«De nombreux pays ont inclus dans leur stratégie post-pandémie la lutte contre l’évasion fiscale»
La Brésilienne Zayda Manatta dirige, depuis 2019, le Forum mondial sur la transparence fiscale, organisme fondé en 2000 sous l’égide de l’Organisation de coopération et de développement économiques (OCDE).
Le rapport 2021 sur la transparence fiscale en Afrique met en avant des progrès jugés importants dans l’adhésion croissante des Etats à ce mécanisme et l’augmentation des échanges d’informations. Par quoi se traduit ce progrès ?
Depuis le lancement de l’Initiative Afrique en 2014 par le Forum mondial sur la transparence et l’échange de renseignements à des fins fiscales avec ses pays membres africains et ses partenaires au développement, des progrès tangibles ont été réalisés dans la lutte contre la fraude et l’évasion fiscales et les autres flux financiers illicites. En quelques années, la transparence fiscale est devenue un sujet majeur pour les pays et les institutions africains.
Au niveau politique, je citerai quelques avancées majeures. Ainsi entre 2014 et 2020, le nombre de pays africains membres du Forum mondial est passé de 17 à 32. Par ailleurs, la Commission de l’Union africaine(CUA) est devenue observatrice au Forum mondial et un partenaire engagé de l’Initiative Afrique. Enfin, la Déclaration de Yaoundé, lancée en 2017 comme un appel à l’établissement d’un agenda continental sur la transparence et l’échange de renseignements pour lutter contre les flux financiers illicites, est désormais soutenue par 30 pays africains et la Commission de l’Union africaine.
A travers l’Initiative Afrique, l’infrastructure nécessaire à l’échange de renseignements se met en place et une culture en ce sens est désormais bien ancrée dans les pays les plus avancés. Pour la première fois, les pays africains ont envoyé plus de demandes d’échange de renseignements qu’ils en ont reçues. Le rapport dévoile également des cas concrets dans lesquels la coopération administrative a permis d’identifier des revenus supplémentaires pour les pays africains. Cependant, les progrès sont encore très variables d’un pays africain à un autre et l’enjeu est d’aider les pays les moins avancés dans ce domaine à rejoindre les plus avancés pour lutter efficacement contre l’évasion fiscale internationale.
Substantiellement, quels sont les gains générés par ces échanges d’informations ?

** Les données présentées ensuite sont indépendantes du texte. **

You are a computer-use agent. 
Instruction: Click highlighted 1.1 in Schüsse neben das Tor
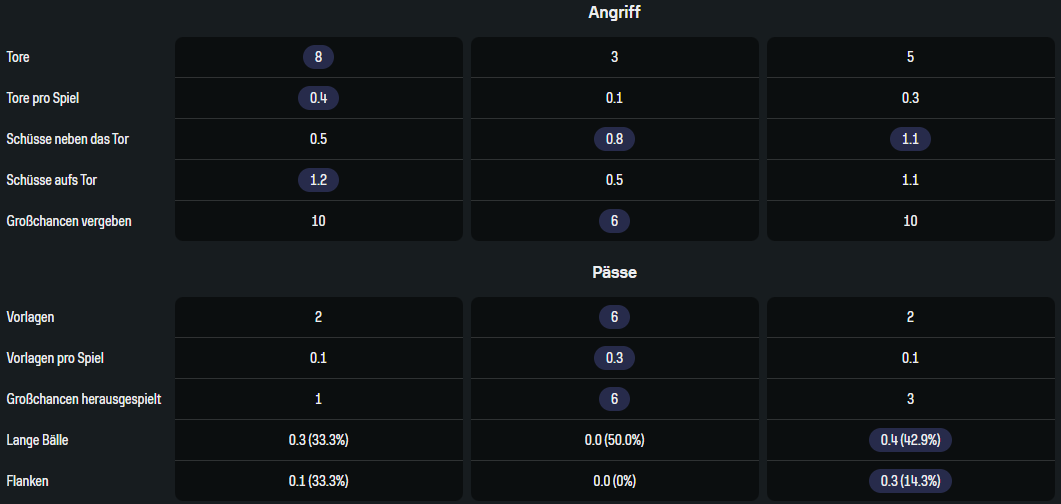click(910, 139)
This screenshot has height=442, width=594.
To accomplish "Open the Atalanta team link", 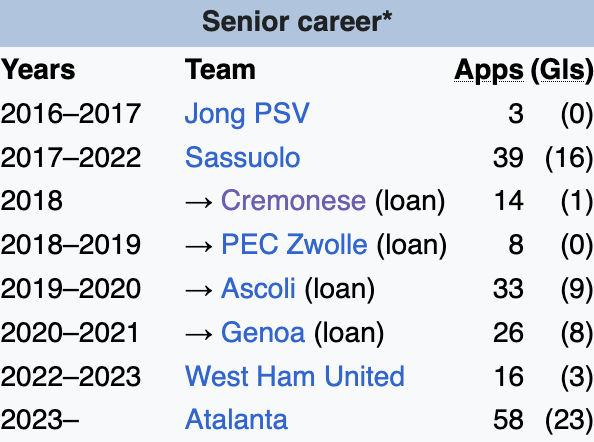I will pyautogui.click(x=236, y=419).
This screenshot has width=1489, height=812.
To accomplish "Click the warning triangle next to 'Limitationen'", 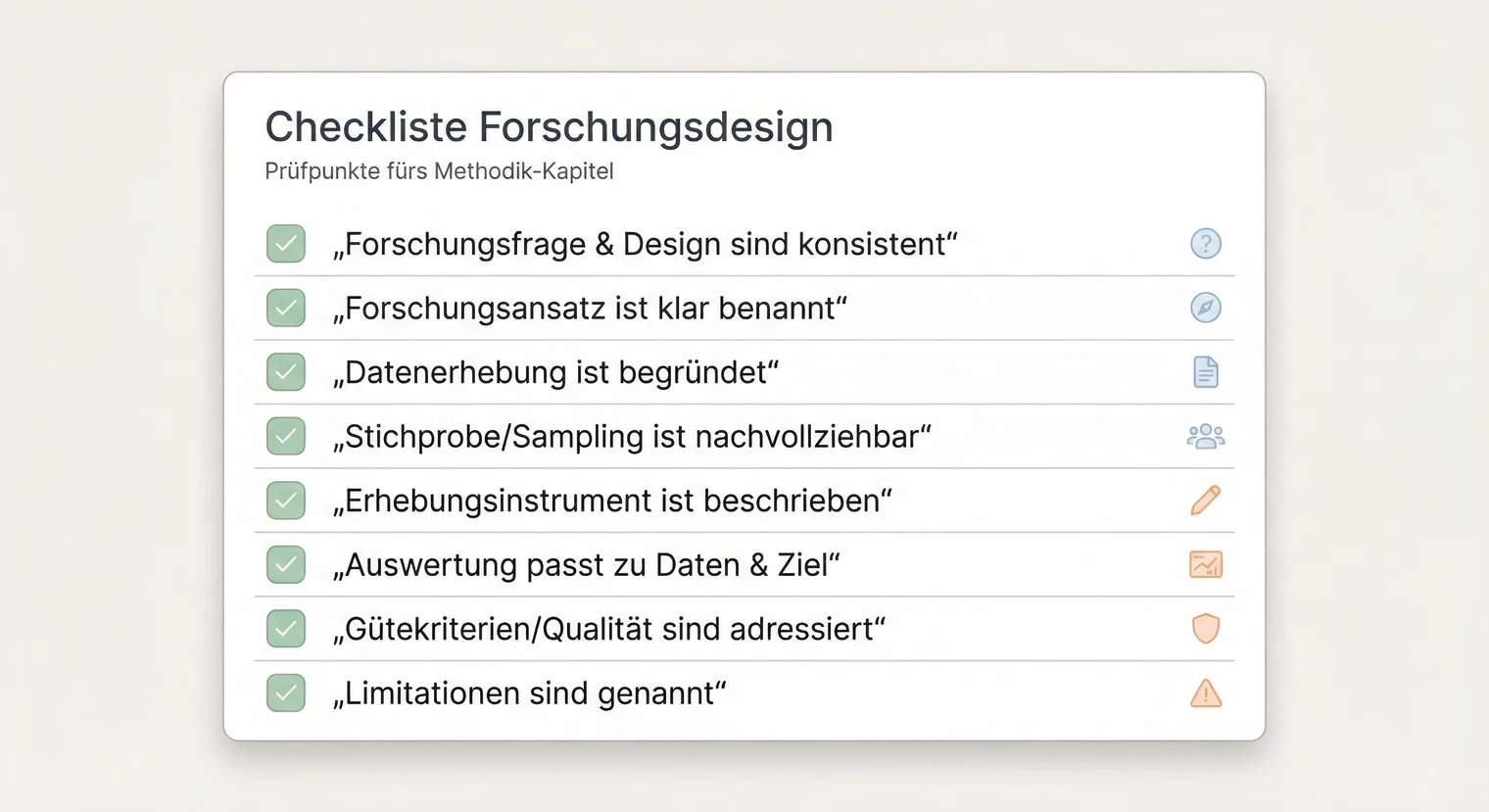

L’échange de renseignements a permis aux pays africains d’identifier plus de 1,2 milliard d’euros de recettes supplémentaires. C’est un montant important au vu de nombreux défis auxquels sont confrontés les gouvernements en termes d’infrastructures, d’éducation et de santé, pour ne citer que ceux-là. Il y a donc des progrès, mais les efforts doivent se poursuivre en s’intensifiant afin que tous les pays africains soient concernés. En effet, ce montant est d’autant plus important qu’il ne concerne qu’un nombre limité de pays africains, ce qui démontre en creux le potentiel de l’échange de renseignements en Afrique. Par ailleurs, au-delà des gains financiers immédiats, l’échange de renseignements a un effet dissuasif sur le comportement des contribuables qui ont tendance à moins dissimuler leurs revenus imposables à l’étranger. Cela améliore le niveau de respect des obligations fiscales et permet à terme de collecter plus de recettes fiscales.
Beaucoup de pays africains souffrent de fuites de capitaux vers l’étranger. Ces transferts illicites vont-ils davantage vers des pays africains ou en Occident ?
Le niveau des flux financiers illicites en provenance d’Afrique est une préoccupation récurrente dans la mesure où il est un frein au développement du continent et au financement des services publics.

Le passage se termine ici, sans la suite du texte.